Had the group gotten enough signatures on the petition by May 23, the City Council would have had to either pull their support from the project or put the measure before the voters during the election in November.
Now, negotiations will be held between workers and their employers, not before the City Council or at the ballot box.
Normally, voters don’t have the option to dispute a development decision, but this hotel was a special case.
The 285-room hotel slated for the corner of Wilshire Boulevard and Seventh Street was governed by a development agreement, a special provision that allows the City Council to make an exception for buildings that are bigger than what’s allowed under the zoning code in exchange for community benefits.
Development agreements, however, are both contracts and laws, which means they can be overturned by a vote of the public if the matter gets on a ballot.
The developer and city planners negotiated the agreement for the hotel and included a living wage provision that originally promised $10.64 or $11.89 per hour depending on whether or not workers also received health benefits. It did not cover workers that receive tips.
Gorby’s offer was one of the first wage guarantees in the city for a non-union hotel, and was opposed by business interests who felt that it set a bad precedent and involved government too much in business affairs.

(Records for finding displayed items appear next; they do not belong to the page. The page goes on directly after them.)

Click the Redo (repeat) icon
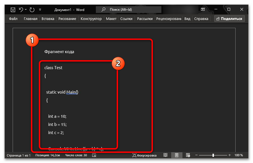 (32, 10)
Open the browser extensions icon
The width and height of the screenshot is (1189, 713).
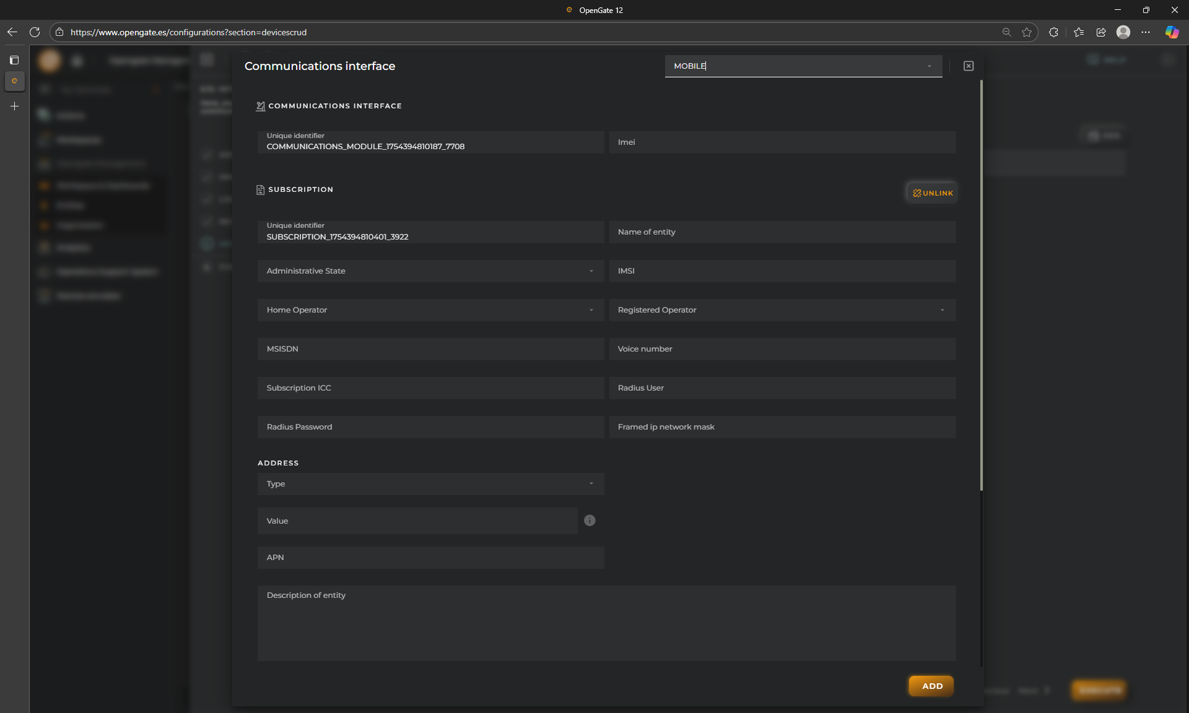click(1053, 32)
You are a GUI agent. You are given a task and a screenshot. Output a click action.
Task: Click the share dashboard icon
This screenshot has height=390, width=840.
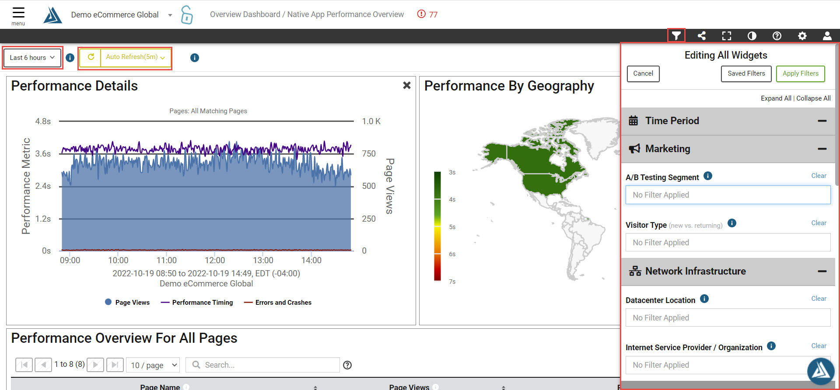coord(702,36)
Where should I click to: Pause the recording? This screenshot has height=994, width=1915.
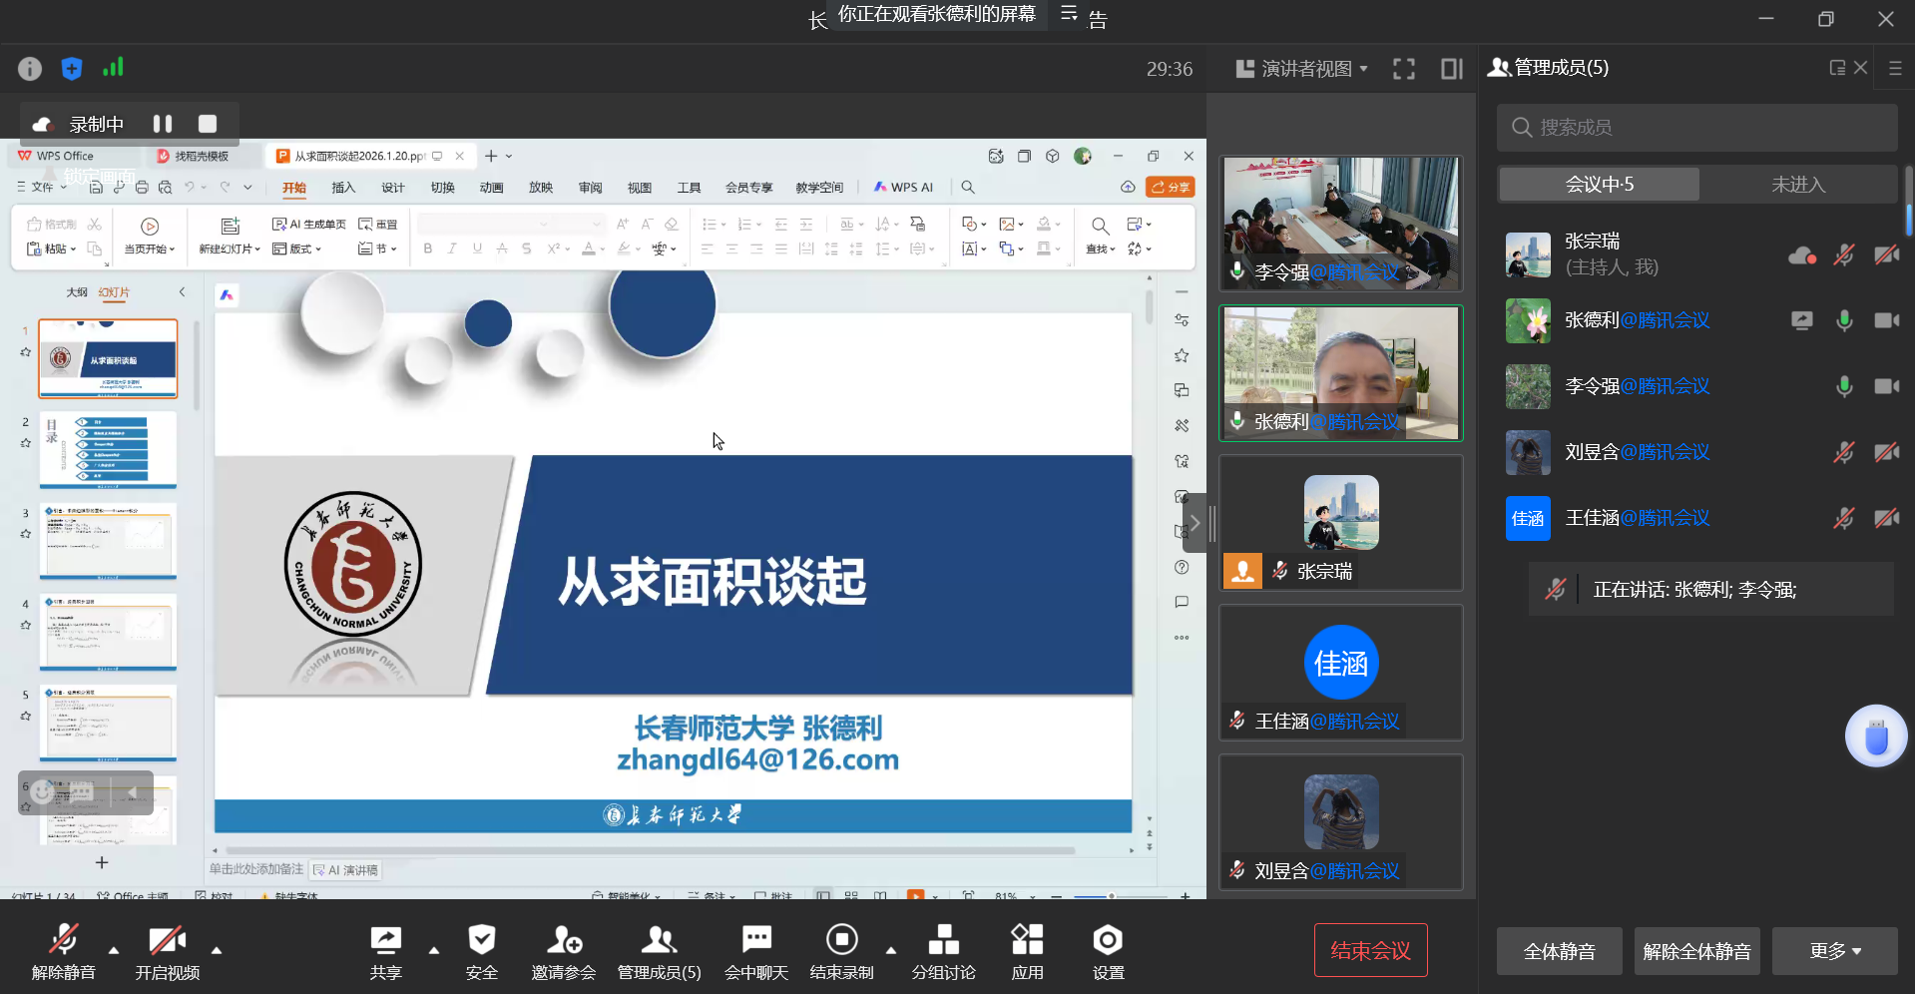coord(163,124)
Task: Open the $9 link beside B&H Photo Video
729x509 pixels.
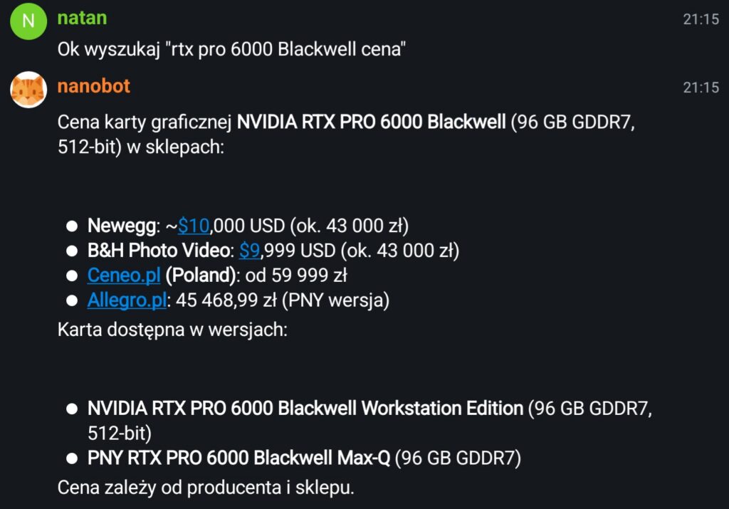Action: pos(249,251)
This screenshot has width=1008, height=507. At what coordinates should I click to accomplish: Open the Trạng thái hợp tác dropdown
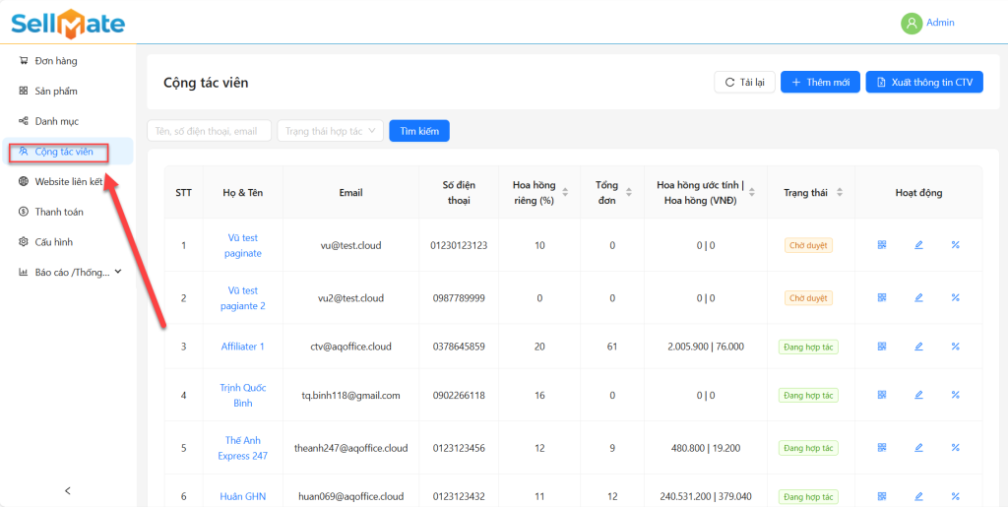point(330,131)
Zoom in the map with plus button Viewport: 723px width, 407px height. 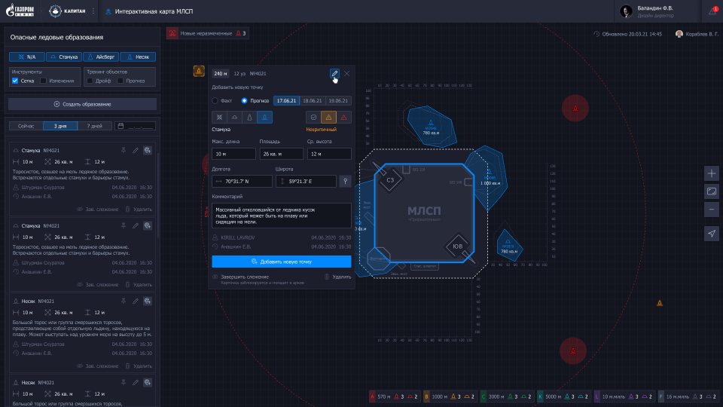tap(712, 173)
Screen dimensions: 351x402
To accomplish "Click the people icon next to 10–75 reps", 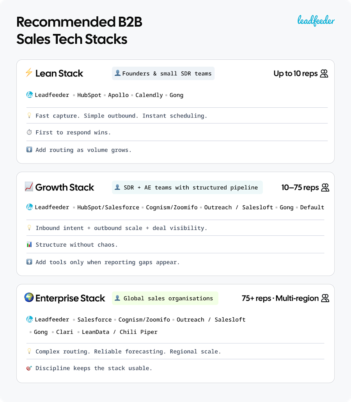I will tap(325, 187).
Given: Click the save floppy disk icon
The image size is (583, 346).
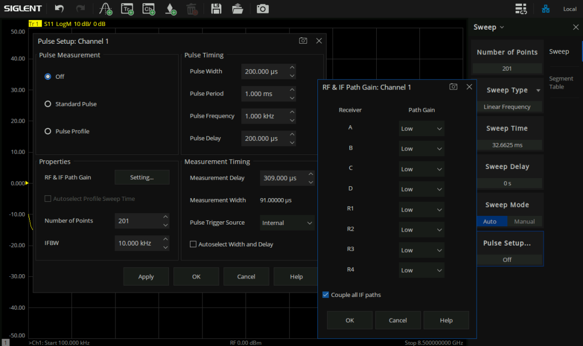Looking at the screenshot, I should click(216, 9).
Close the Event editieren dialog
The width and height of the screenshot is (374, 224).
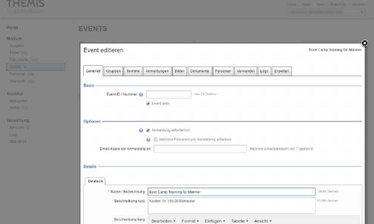[x=365, y=43]
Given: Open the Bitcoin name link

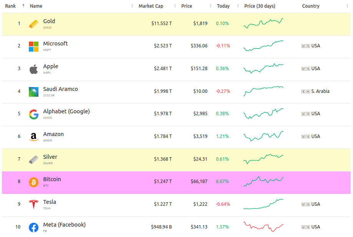Looking at the screenshot, I should tap(52, 179).
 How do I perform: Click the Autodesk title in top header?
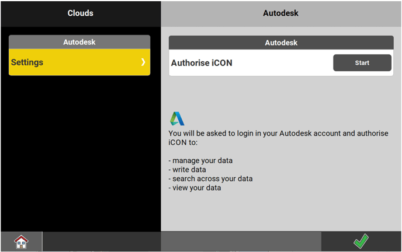tap(280, 13)
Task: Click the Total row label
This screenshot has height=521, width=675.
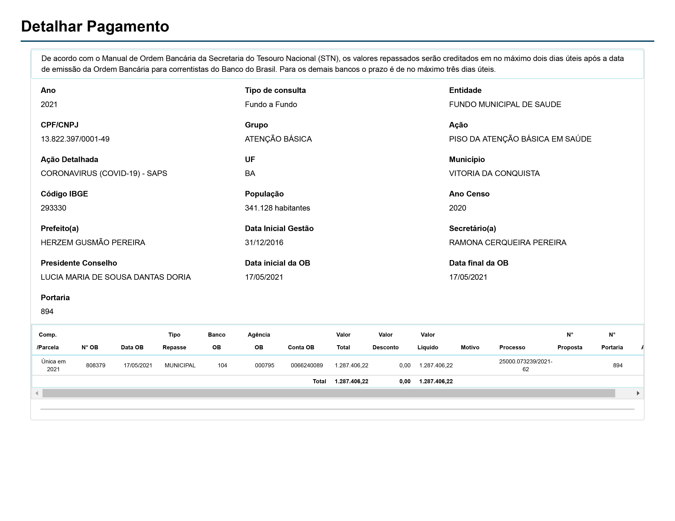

The union also objected, pushing for a $15 per hour wage for all employees, but Gorby held that he could not afford that high of a wage, particularly with the $11 million he was planning to invest to rehab a historic building included in the site.
City Council members compromised with a $11.29 or $12.54 per hour wage, also excluding tipped workers.
On April 20, Unite Here! filed its petition and began gathering signatures that weekend.
One week later, the developer agreed to give the union a crack at organizing its future employees, representatives confirmed.
The decision was seen by supporters both as a major victory for the workers and a clear sign that the developer’s cries of poverty were inaccurate.
City Councilmember Kevin McKeown, who voted against the compromise wage rate, was pleased with the outcome.
“The lesson for the City Council may be that despite protestations, hotel developers can afford to treat their workers with dignity and fair wages if we make that a priority,” McKeown wrote in an e-mail.